Statewide Soil Moisture Mapping System for Oklahoma

Many agricultural, ecological, meteorological, and hydrological processes are influenced by soil moisture. One of goals of the current Oklahoma NSF EPSCoR project is to develop a method for soil moisture monitoring across Oklahoma. Soil moisture data is a key factor for appropriate land management and effective use of available water.

Led by EPSCoR researcher, Dr. Tyson Ochsner of Oklahoma State University (OSU) this project aimed to develop a system for spatially continuous soil moisture estimates throughout the state to inform agricultural and natural resource management decisions.

Previously, measurements from the Oklahoma Mesonet provided soil moisture information, but only for approximately 100 monitoring stations across the state. Soil moisture conditions between the monitoring stations were unknown because differences in rainfall amounts, soil properties, and other factors cause soil moisture to vary dramatically from place to place. However, with the current EPSCoR project, Ochsner’s research team was able to enhance soil moisture estimates to provide statewide coverage by incorporating information from digital soil maps and radar-based precipitation data from the National Weather Service.

Ochsner’s team used a special mobile instrument called a cosmic-ray neutron rover to provide ground-truth data for large-scale soil moisture mapping.

“The rover detects soil moisture within about 650 feet of the instrument and up to two feet deep in the soil, and it can continuously measure from a moving vehicle,” Ochsner said.

In collaboration with the OSU High Performance Computing Center led by Dr. Dana Brunson, Ochner’s team created a unique high resolution mapping system for Oklahoma.

“This system takes daily soil moisture observations from the Oklahoma Mesonet and radar precipitation estimates from the National Weather Service and combines those data with detailed soil maps to reveal previously undetectable meso-scale patterns in soil moisture,” Ochsner said.

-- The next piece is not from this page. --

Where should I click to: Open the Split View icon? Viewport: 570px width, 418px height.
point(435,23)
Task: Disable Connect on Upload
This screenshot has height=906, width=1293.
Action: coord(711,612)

Users are able to view soil moisture data through an interactive website via

Soil moisture data obtained by this project will be utilized by another EPSCoR researcher, Dr. Phil Alderman (OSU), to develop a forage forecasting framework for grazing management decisions. This will provide a forecast of the amount of forage production to expect for the upcoming season given current soil moisture and rainfall projections.